Wie sind Kalksteinhöhlen entstanden?

Von Hans Morlo *

Immer wieder bin ich als Höhlenforscher gefragt worden, wie denn eigentlich Höhlen entstehen können bzw. entstanden sind. Deshalb folgt hier der Versuch, die Entstehung von Höhlen verständlich zu erklären.

Höhlen entstehen durch Wasser, das allmählich Felsgestein auflöst bzw. abträgt. Voraussetzung dafür ist, dass der Fels kalkhaltig ist. Diese Auflösung / Abtragung wird "Verkarstung" genannt - nach einer höhlenreichen Gegend in Jugoslawien, dem "Karst".

Die Auflösung / Abtragung des Felsgesteins erfolgt auf chemischem Wege durch die sog. "Korrosion" und / oder auf mechanischem Wege durch die sog. "Erosion".

Am Beispiel der Gertrudenberger Höhle in Osnabrück sollen die Vorgänge nachfolgend dargestellt werden:

Kurz vor dem Jahre 1333 ließ die Äbtissin des Benediktinerinnenklosters in Osnabrück zur Bewässerung eines Gemüsegartens einen Brunnen schlagen. In vierzig Metern Tiefe wurde ein Hohlraum durchteuft. In historischen Berichten wurde kurz nach 1333 berichtet, dass niemand vom dem Hohlraum und von seinem Entstehungsgrund Kenntnis hatte. Das führte bis in die Gegenwart dazu, dass die abenteuerlichsten Entstehungsursachen diskutiert wurden.

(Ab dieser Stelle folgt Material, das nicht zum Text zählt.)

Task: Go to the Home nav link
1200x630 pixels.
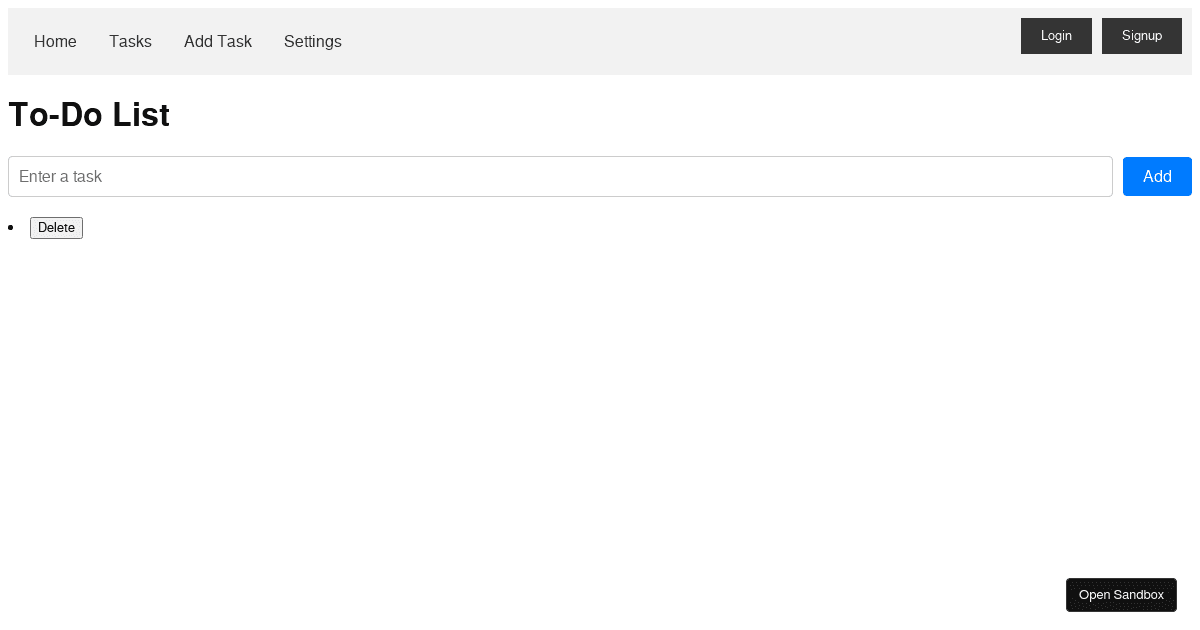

Es handelt sich bei der Gertrudenberger Höhle um einen uralten Steinbruch auf Trochitenkalk, der nach der "Sibbe-Methode" abgebaut wurde, genannt nach einem niederländischen Ort Sibbe (nahe bei Maastricht). Die 2,05 m mächtige Schicht Trochitenkalk ist sehr hart, äußerst kalkreich und deshalb besonders als Mauerstein geeignet. Der Trochitenkalk ist 235 Millionen Jahre alt, eine Formation des Oberen Muschelkalks; typisches Erkennungsmerkmal sind die Stängeln von fossilen Seelilien.

Trotz dass es sich bei der Gertrudenberger Höhle um einen unterirdischen Steinbruch handelt, konnten auch frühe Karsterscheinungen entdeckt werden.

A) Korrosion

Korrosion kann ausgelöst werden durch in den Fels hineinrinnendes Wasser und durch im Berg vorhandenes stehendes Wasser.

Korrosion durch rinnendes Wasser

1. In Vorzeiten sind durch Bergbewegungen (Tektonik) Risse, Spalten und Klüfte im Felsgestein entstanden.

2. Regenwasser fällt auf einen Kalkfelsen, der mit Pflanzen, Gras und Humuserde bedeckt ist. Die Regentropfen nehmen aus der Humusschicht Kohlensäure (CO2) auf, werden so kalkaggressiv.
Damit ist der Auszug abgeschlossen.